What will be the best way to migrate these html files into drupal? I'm trying to avoid having to create a new article for each html file as this will take months!

Thanks

Dan

Comments

WorldFallz’s picture

It sort of depends on the relationships between the files, but I would definitely consider starting with every file being a node. It shouldn't take months-- checkout the import_html module.

Pedja Grujić’s picture

Also take a look at Feeds module ( http://drupal.org/project/feeds/ ) , we have used it successfully in past to import 1000's of static files.

Pedja
Drupal Geek at New Target Inc.
http://www.newtarget.com

WorldFallz’s picture

i can't believe i forgot that one!

dga5000’s picture

Many thanks for the suggestions about the modules. I will have a look at both of them.

The files make up a massive text book of quotes from 4 authors. The html files reflect this and are divided into 4 sections. Each individual quote (and there may be 100's in one html file) has the quote itself, the author and a number for the quote. I need to make quotes for each author searchable for text terms in the quote and the quote number.

Any tips greatly received!

WorldFallz’s picture

Then you'll probably want to use feeds or node_import (not import_html) and make sure each quote gets imported as an individual node (create a new content type for it) with author, text (quote), and quote number fields. Then you can create listings and a search using views with exposed filters.

Though full text is indexed and searchable with core drupal, I would set it up with a new content type & fields for maximum flexibility -- even if you have to write a script to parse the files and output an importable format.

Pedja Grujić’s picture

Parsing each quote into its own node would probably be best in long run, it would allow for a more flexible system.
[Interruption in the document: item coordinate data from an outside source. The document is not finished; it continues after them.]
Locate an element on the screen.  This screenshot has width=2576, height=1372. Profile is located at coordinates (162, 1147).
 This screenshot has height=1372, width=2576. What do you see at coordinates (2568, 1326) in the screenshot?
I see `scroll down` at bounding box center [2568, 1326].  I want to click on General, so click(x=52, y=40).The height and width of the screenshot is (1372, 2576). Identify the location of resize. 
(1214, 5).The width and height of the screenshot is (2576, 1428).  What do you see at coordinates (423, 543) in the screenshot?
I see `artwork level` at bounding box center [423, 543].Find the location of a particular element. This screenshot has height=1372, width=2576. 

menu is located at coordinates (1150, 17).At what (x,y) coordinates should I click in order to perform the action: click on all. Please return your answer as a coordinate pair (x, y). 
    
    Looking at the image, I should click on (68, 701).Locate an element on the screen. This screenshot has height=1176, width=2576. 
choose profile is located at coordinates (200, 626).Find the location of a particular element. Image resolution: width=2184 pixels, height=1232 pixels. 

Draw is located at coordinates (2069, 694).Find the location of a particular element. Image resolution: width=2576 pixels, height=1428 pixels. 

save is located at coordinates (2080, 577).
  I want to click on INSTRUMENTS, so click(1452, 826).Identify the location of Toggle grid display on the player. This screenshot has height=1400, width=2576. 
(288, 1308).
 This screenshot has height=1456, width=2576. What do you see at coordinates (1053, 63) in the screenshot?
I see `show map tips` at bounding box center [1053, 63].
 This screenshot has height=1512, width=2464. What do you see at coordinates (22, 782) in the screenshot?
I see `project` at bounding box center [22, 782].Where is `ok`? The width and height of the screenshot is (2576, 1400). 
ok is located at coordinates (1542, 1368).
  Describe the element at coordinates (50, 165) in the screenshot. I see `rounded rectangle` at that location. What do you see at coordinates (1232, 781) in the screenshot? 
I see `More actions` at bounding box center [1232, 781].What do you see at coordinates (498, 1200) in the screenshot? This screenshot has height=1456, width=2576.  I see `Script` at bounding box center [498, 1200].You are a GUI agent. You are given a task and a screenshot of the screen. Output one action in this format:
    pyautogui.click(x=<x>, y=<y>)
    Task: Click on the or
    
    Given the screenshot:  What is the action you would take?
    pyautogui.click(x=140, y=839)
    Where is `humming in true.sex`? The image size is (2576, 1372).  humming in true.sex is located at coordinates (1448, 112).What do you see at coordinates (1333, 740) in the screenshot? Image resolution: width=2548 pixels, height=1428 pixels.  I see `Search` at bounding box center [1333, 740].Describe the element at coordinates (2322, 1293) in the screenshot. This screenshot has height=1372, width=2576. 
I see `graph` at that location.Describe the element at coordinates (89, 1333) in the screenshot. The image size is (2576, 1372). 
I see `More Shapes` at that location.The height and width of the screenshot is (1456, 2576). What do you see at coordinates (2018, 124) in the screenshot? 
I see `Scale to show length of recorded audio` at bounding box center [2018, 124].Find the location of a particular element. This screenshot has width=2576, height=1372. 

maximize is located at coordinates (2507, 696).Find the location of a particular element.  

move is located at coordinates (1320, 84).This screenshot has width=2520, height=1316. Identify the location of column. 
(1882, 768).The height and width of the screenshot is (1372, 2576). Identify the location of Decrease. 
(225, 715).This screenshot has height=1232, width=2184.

I would suggest use Taxonomy to create different authors, sections... and then specify those in your content type.

Pedja
Drupal Geek at New Target Inc.
http://www.newtarget.com

dga5000’s picture

What type of parser do you think would be most suitable for this type of content?

dga5000’s picture

Thanks for the very useful advice. I took a look at node_import and it seems the author is not maintaining it anymore and views Feeds as the natural replacement for Drupal 7. I shall spend some time now trying to work out how to batch import html with feeds.